Исследователи в области стилометрии – статистического анализа лингвистического стиля – знают, что текст – это уникальный результат. По лексикону, синтаксису и грамматическим ошибкам можно идентифицировать автора, например, на форуме. Новые исследования доказывают, что стилометрию можно применять к искусственным языкам, чтобы распознавать разработчиков программного обеспечения.
Как это работает
Разработанный учеными алгоритм идентифицирует все характеристики, найденные в образцах кода. Можно провести параллель с естественным языком: это слова и частота их использования, длина предложения, порядок слов в предложении и т.д.
Ученые из нескольких сотен тысяч оставили меньше сотни характеристик, которые фактически отличают разработчиков друг от друга.
Исследователи создавали ориентиры, которые отражали базовую структуру кода, а не его произвольные компоненты. Если сравнить, то приоритет отдан структуре предложения, а не отступам каждой строки в абзаце.
Для того чтобы распознать другие образцы кода, искусственному интеллекту не нужны примеры работ. Авторы исследования заявили, что даже небольшого фрагмента кода будет достаточно, чтобы с высокой точностью отличить одного кодера от другого.
Деанонимизация кода
Ученые смогли деанонимизировать программиста, используя только скомпилированный двоичный код. После того, как разработчик завершил написание части кода, программа-компилятор превратила его в двоичный код. Его можно декомпилировать обратно на язык программирования С++, сохранив при этом уникальный стиль разработчика.
Для проведения бинарного эксперимента исследователи использовали образцы кода из ежегодного конкурса Google Code Jam. Алгоритм машинного обучения правильно идентифицировал группу из 100 индивидуальных программистов в 96% случаев, используя восемь выборок кода из каждого. Даже когда группу расширили до 600 программистов, алгоритм все же идентифицировал 83% кодеров.
Плагиат и конфиденциальность
Ученые уверены в том, что их работу можно использовать для разрешения споров о плагиате, определения создателей вредоносного программного обеспечения, хакеров и т.д. С другой стороны, методика лишает конфиденциальности тысячи разработчиков, которые выкладывают коды в открытые базы GitHub.
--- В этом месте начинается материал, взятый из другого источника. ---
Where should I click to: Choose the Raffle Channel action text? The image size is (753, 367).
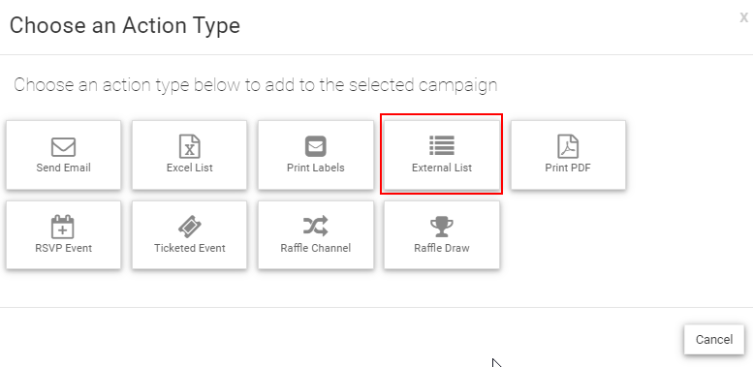click(x=316, y=248)
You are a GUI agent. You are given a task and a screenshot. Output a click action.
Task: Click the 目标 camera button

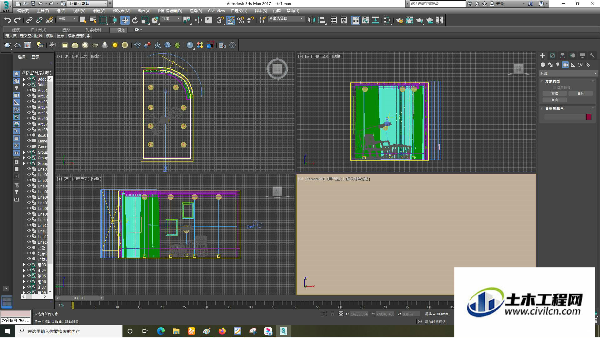[580, 93]
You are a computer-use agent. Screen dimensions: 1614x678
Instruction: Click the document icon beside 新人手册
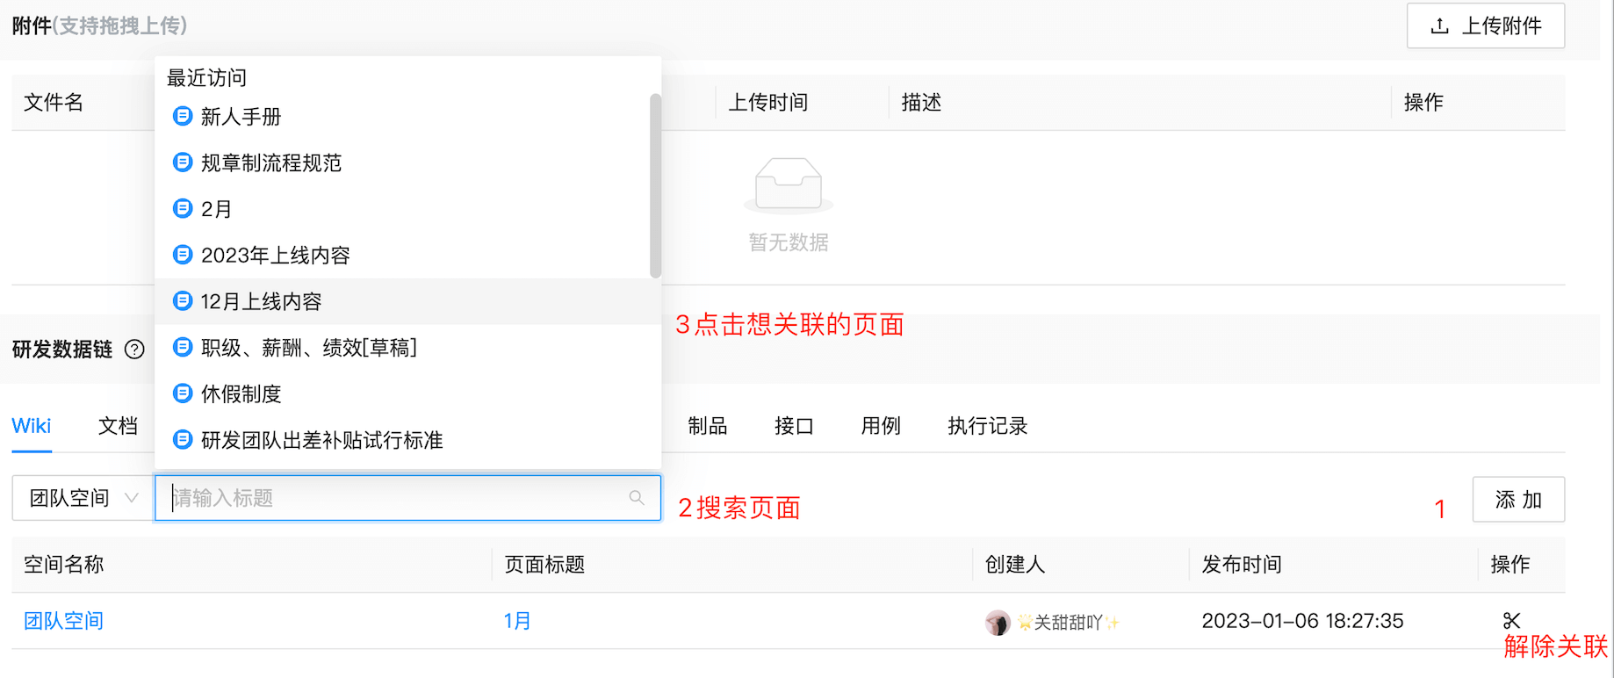pos(182,115)
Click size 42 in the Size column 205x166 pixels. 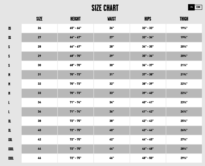[x=39, y=139]
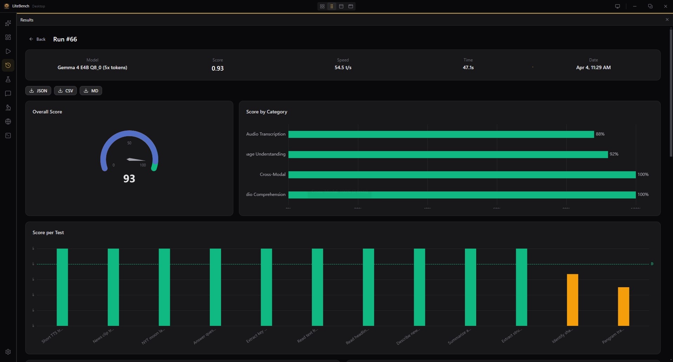Image resolution: width=673 pixels, height=362 pixels.
Task: Open the chat bubble icon in sidebar
Action: 8,93
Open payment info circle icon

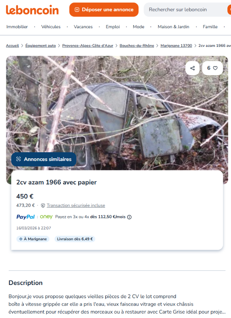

Исследователи заявили, что опытных разработчиков идентифицировать легче, чем начинающих, ведь чем выше квалификация, тем более непохожей становится работа. Это может быть связано с тем, что новички иногда копируют части кода с таких сайтов, как, например, Stack Overflow.
Вопросы и ответы
В будущем ученые планируют изучить факторы, влияющие на стиль программирования человека: работа в одной организации, проживание в одной стране и т.д. В одном предварительном исследовании они обнаружили, что могут отличать образцы кода, написанные канадскими или китайскими разработчиками с 90%-ной точностью.